Required work: Show every line of the data below that contains the word "Select", copying each line in full.

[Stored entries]
────

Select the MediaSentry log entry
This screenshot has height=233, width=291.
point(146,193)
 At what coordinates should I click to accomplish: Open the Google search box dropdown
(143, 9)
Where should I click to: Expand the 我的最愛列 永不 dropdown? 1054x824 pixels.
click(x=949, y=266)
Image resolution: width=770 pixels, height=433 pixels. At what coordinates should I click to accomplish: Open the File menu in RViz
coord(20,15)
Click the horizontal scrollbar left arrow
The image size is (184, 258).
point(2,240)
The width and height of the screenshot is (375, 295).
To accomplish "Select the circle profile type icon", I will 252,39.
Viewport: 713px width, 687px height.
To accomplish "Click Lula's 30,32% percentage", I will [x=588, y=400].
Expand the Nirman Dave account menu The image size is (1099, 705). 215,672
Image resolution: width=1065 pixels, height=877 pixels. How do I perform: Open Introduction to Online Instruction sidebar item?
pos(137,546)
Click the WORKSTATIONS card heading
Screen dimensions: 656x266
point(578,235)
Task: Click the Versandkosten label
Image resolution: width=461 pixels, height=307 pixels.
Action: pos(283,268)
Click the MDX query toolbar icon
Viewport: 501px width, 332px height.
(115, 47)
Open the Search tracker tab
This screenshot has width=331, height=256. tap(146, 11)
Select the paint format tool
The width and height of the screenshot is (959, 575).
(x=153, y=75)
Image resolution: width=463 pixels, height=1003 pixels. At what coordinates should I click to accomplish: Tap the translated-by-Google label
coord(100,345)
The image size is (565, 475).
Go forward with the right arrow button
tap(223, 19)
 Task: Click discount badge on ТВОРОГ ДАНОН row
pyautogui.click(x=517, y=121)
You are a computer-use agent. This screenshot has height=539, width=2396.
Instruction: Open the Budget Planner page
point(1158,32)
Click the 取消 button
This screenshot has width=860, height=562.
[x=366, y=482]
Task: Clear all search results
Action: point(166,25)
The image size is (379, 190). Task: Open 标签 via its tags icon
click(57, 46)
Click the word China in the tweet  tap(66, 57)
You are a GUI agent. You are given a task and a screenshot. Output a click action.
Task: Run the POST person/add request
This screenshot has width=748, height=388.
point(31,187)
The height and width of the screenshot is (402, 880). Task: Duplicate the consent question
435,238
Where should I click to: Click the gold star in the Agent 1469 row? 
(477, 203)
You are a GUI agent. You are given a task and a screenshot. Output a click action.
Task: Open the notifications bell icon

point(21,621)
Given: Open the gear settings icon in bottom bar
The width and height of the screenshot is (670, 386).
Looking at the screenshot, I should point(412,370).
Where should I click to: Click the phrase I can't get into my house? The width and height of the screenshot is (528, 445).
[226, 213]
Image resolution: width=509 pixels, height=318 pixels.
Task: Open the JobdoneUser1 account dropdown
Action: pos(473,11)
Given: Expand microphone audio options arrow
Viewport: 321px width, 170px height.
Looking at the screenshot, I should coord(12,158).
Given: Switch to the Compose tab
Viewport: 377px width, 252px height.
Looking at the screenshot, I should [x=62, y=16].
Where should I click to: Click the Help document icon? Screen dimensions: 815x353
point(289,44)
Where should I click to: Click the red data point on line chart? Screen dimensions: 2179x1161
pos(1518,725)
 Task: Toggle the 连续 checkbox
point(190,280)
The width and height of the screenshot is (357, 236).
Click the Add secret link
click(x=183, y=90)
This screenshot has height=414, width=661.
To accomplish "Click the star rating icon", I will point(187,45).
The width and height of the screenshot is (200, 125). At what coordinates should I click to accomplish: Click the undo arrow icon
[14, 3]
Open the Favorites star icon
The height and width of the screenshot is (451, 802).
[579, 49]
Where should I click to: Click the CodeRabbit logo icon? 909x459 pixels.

────

Solution below:
Select the MediaSentry log entry
To accomplish "Select the circle profile type icon", I will 252,39.
Select the paint format tool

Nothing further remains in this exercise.